GOAL:
Reproduce without change the rows below, starting at the row containing "調達情報 (226, 370)" and ending at the row containing "Založit novou anketu (702, 644)", with both of those rows included.

DATA LISTING:
__________________________________________________

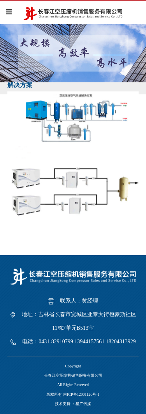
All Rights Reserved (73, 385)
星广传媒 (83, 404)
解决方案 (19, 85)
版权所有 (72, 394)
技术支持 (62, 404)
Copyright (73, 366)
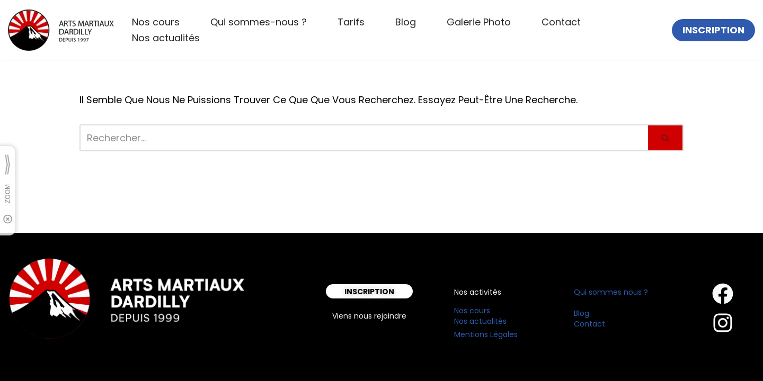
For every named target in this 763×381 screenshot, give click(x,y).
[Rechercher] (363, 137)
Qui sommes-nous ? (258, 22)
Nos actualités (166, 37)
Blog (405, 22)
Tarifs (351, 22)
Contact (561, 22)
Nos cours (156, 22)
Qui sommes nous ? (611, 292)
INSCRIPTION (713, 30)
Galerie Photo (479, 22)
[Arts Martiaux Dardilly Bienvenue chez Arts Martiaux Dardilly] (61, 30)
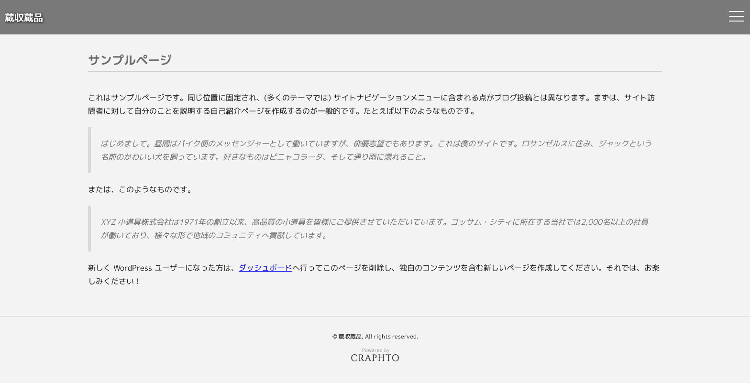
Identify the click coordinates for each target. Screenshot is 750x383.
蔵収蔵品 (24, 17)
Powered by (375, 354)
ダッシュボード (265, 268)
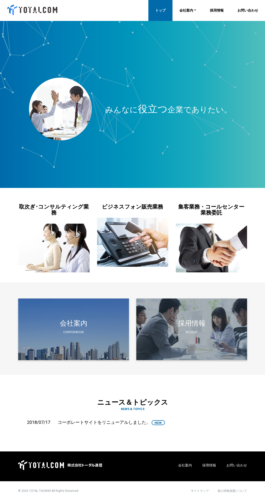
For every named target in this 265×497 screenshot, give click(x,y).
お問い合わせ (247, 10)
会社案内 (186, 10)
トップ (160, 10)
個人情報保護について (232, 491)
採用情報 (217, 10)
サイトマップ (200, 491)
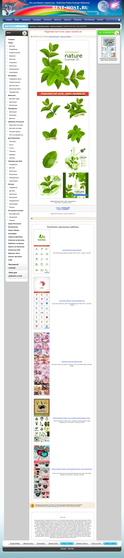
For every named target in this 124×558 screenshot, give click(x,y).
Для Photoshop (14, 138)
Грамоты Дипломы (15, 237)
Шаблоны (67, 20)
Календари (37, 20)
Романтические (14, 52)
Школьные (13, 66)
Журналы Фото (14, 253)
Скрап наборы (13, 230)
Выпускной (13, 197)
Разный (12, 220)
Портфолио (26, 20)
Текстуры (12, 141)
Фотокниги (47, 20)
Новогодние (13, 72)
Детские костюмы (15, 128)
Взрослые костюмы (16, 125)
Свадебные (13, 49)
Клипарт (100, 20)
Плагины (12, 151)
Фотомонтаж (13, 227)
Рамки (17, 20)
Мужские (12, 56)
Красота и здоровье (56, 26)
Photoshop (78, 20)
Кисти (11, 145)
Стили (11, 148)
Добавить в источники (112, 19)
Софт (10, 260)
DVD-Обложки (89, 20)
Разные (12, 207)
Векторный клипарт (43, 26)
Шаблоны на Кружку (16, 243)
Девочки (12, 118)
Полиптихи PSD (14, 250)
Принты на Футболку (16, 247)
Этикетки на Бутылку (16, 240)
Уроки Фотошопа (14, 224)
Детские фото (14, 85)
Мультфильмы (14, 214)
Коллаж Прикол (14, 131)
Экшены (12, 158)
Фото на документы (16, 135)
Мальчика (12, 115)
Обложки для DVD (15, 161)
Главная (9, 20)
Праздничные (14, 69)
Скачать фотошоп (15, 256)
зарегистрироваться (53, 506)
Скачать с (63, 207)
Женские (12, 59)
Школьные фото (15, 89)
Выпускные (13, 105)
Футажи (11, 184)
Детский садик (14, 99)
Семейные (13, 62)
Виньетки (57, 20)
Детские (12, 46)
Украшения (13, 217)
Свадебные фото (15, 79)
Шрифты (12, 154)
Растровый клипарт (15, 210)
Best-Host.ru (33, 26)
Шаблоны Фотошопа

__________________________________________________

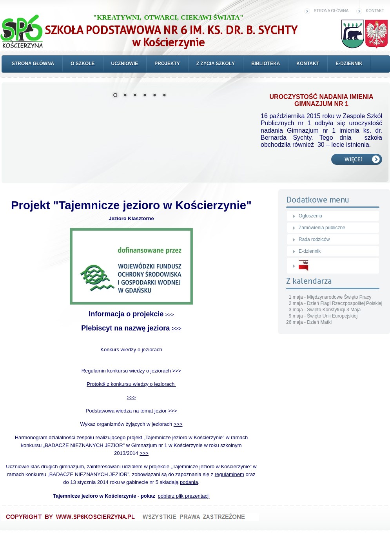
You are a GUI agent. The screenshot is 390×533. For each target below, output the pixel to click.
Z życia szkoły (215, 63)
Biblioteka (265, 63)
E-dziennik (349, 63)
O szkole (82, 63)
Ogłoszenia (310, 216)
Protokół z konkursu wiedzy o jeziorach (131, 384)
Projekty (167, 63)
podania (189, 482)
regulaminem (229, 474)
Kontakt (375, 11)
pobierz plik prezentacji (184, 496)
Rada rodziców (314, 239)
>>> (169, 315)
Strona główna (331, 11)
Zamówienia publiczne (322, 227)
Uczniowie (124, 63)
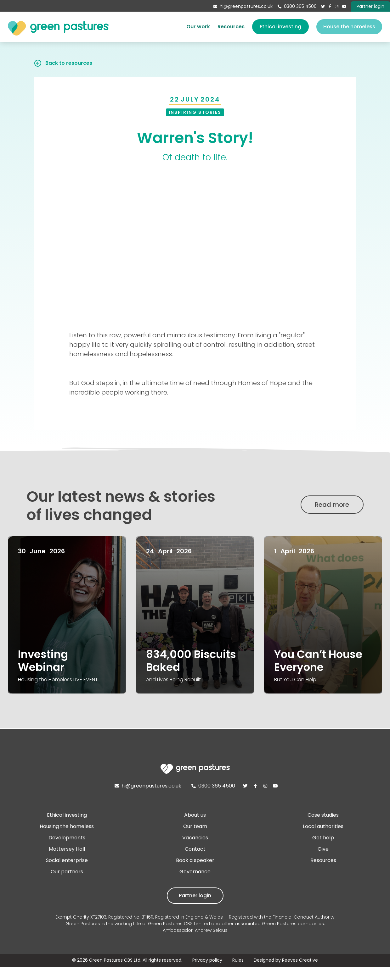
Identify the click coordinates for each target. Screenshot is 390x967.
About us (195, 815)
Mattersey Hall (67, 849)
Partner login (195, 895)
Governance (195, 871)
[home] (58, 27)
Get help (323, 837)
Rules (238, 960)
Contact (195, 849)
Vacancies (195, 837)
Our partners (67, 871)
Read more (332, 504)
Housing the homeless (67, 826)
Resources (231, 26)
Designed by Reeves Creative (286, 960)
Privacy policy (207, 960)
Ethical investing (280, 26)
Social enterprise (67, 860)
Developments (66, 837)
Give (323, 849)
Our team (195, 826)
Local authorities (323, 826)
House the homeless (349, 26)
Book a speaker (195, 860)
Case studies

__________________________________________________

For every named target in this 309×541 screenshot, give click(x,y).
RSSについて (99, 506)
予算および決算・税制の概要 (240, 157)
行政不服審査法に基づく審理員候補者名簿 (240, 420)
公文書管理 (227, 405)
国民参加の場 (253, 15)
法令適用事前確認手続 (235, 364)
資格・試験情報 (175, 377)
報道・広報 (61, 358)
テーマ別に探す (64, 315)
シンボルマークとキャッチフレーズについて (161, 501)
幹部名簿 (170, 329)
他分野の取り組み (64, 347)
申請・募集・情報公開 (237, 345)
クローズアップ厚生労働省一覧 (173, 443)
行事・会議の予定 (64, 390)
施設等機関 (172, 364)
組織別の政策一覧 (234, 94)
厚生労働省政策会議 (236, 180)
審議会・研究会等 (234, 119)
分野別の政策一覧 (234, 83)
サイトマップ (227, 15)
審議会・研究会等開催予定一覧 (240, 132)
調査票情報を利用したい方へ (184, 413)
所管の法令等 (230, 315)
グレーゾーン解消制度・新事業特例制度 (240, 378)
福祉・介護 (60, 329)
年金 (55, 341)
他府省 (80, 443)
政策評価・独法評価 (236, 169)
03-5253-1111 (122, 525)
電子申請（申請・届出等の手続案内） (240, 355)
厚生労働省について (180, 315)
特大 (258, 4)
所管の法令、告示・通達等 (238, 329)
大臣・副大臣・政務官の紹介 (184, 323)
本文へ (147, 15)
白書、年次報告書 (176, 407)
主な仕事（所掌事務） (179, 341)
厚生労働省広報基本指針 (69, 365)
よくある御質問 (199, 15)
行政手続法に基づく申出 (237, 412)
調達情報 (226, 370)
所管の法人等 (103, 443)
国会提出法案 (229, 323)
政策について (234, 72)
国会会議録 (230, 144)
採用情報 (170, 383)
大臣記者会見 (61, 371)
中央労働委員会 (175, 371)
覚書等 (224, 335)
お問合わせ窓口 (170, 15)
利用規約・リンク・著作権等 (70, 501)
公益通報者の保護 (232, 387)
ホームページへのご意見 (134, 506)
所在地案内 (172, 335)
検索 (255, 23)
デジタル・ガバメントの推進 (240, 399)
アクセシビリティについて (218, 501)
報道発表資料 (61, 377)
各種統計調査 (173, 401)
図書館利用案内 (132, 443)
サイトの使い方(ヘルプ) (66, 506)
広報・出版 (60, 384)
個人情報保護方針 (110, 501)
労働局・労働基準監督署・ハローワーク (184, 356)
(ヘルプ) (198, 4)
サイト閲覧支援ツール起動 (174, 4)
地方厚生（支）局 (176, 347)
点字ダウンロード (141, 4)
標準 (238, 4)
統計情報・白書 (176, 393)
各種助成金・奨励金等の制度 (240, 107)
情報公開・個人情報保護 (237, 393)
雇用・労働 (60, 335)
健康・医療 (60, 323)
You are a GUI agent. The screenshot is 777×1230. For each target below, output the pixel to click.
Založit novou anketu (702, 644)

__________________________________________________

WRITTEN SOLUTION:
調達情報 (226, 370)
所管の法人等 (103, 443)
国会提出法案 (229, 323)
政策について (234, 72)
国会会議録 (230, 144)
採用情報 (170, 383)
大臣記者会見 (61, 371)
中央労働委員会 (175, 371)
覚書等 (224, 335)
お問合わせ窓口 (170, 15)
利用規約・リンク・著作権等 (70, 501)
公益通報者の保護 (232, 387)
ホームページへのご意見 (134, 506)
所在地案内 (172, 335)
検索 (255, 23)
デジタル・ガバメントの推進 (240, 399)
アクセシビリティについて (218, 501)
報道発表資料 (61, 377)
各種統計調査 (173, 401)
図書館利用案内 (132, 443)
サイトの使い方(ヘルプ) (66, 506)
広報・出版 (60, 384)
個人情報保護方針 (110, 501)
労働局・労働基準監督署・ハローワーク (184, 356)
(ヘルプ) (198, 4)
サイト閲覧支援ツール起動 (174, 4)
地方厚生（支）局 (176, 347)
点字ダウンロード (141, 4)
標準 (238, 4)
統計情報・白書 (176, 393)
各種助成金・奨励金等の制度 (240, 107)
情報公開・個人情報保護 (237, 393)
雇用・労働 (60, 335)
健康・医療 (60, 323)
You are a GUI agent. The screenshot is 777×1230. For each target below, output the pixel to click.
Založit novou anketu (702, 644)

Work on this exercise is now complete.